I’m having an issue creating a static library containing Cuda code in Windows 7, using Visual Studio 2010. I’m using Cuda 5.0, which allows relocatable device code.
I have created a simple VS2010 solution that replicates the issue I’m having. The solution contains
two projects. One is an application project, which has a single .cpp file containing a main function.
//main.cpp
#include <iostream>
#include "../cuda_separate_library/test_kernel.cuh"
int main()
{
int a[100];
int b[100];
int out[100];
for(int i = 0; i < 100; i++)
{
a[i] = i+5;
b[i] = i*4-2;
}
addArrayWrapper(100, out, a, b);
for(int i = 0; i < 100; i++)
{
std::cout << a[i] << " + " << b[i] << " = " << out[i] << std::endl;
}
}
The other project is a static library project containing two Cuda headers and two Cuda source files. One of the source files contains a kernel function that calls a device function in the other source file. This is not possible without Cuda 5.0 and the -rdc flag on the Cuda compiler.
//test_kernel.cuh:
#ifndef TEST_KERNEL_HEADER
#define TEST_KERNEL_HEADER
void addArrayWrapper(unsigned int size, int* out, int* a, int* b);
#endif // TEST_KERNEL_HEADER
//test_kernel.cu:
#include "test_kernel.cuh"
#include "test_math.cuh"
#include <cuda_runtime_api.h>
__global__ void addArrayKernel(unsigned int size, int* out, int* a, int* b)
{
int idx = blockIdx.x * blockDim.x + threadIdx.x;
if(idx < size)
{
// Index into array.
int *aIndex = a+idx;
int *bIndex = b+idx;
int *outIndex = out+idx;
add(*outIndex, *aIndex, *bIndex);
}
}
void addArrayWrapper(unsigned int size, int* out, int* a, int* b)
{
if(size > 256) size = 256;
// Allocate device memory.
int * aDevice;
int * bDevice;
int * outDevice;
cudaMalloc(&aDevice, size*sizeof(int));
cudaMalloc(&bDevice, size*sizeof(int));
cudaMalloc(&outDevice, size*sizeof(int));
// Copy input array to device memory.
cudaMemcpyAsync(aDevice, a, size*sizeof(int), cudaMemcpyHostToDevice);
cudaMemcpyAsync(bDevice, b, size*sizeof(int), cudaMemcpyHostToDevice);
// Launch kernel.
addArrayKernel<<<1,256>>>(size, outDevice, aDevice, bDevice);
// Copy output array to host memory.
cudaMemcpy(out, outDevice, size*sizeof(int), cudaMemcpyDeviceToHost);
// Free device memory.
cudaFree(aDevice);
cudaFree(bDevice);
cudaFree(outDevice);
}
//test_math.cuh:
#ifndef TEST_MATH_HEADER
#define TEST_MATH_HEADER
__device__ void add(int& out, const int& a, const int& b);
#endif // TEST_MATH_HEADER
//test_math.cu
#include "test_math.cuh"
__device__ void add(int& out, const int& a, const int& b)
{
out = a + b;
}
All the Cuda source files compile correctly. The separate object files are sent to Lib.exe to create a library using the following command:
Lib.exe /OUT:“L:\cuda_separate_compile_test\Debug\cuda_separate_library.lib” /NOLOGO Debug\test_kernel.cu.obj Debug\test_math.cu.obj “Debug\cuda_separate_library.device-link.obj”

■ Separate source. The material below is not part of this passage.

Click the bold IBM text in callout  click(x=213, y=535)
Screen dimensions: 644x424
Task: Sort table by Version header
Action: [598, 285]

This fails with the following error:
LINK : fatal error LNK1181: cannot open input file ‘Debug\cuda_separate_library.device-link.obj’

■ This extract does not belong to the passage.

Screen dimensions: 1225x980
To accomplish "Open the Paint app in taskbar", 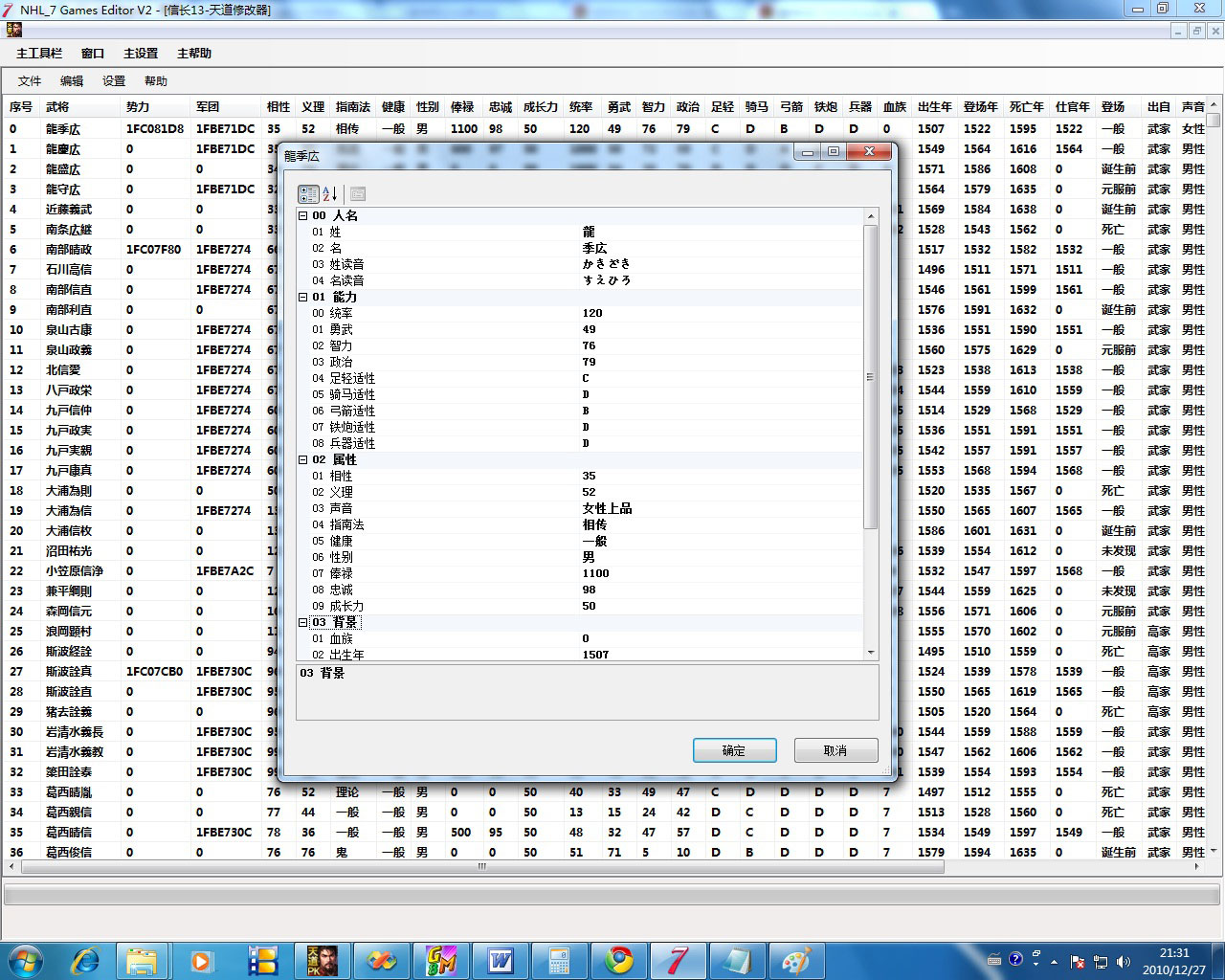I will pos(796,960).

cuda_separate_library.device-link.obj is supposed to be the output of the Cuda Linker, which doesn’t appear to even get invoked in this case. However, if I temporarily switch the library project
to an application and rebuild, the Cuda Linker gets invoked, creating cuda_separate_library.device-link.obj properly, before failing when it gets passed to the Visual Studio linker. When I switch the project back to a static library and build, Lib.exe is able to find the device-link.obj file (created during the application build) and everything is happy. I can then build my executable (the other project) that links against the static library and it all works.
I can, alternatively, copy the add() function into the kernel code directly, turn off the -rdc switch,
and everything is happy again. However, this defeats the whole purpose of having reusable device code
in a separate file.
It appears that the integration between Cuda and VS2010 isn’t working correctly for static library
builds. I’ve examined the properties sheet provided for VS integration (CUDA 5.0.props), and making the following change seems to fix the issue (either change in the provided props sheet, or make the change in another imported props sheet):
On line 7,
<CudaLinkBeforeTargets>Link</CudaLinkBeforeTargets>
becomes
<CudaLinkBeforeTargets>Link;Lib</CudaLinkBeforeTargets>
This forces the Cuda Linker to run before the Lib command that creates the static library, in addition to running the Cuda Linker before the Link command that links an application. This seems to work, but I’m not particularly well versed in how VS targets work. Is this a good idea? Is there a better way to fix this?
Thanks.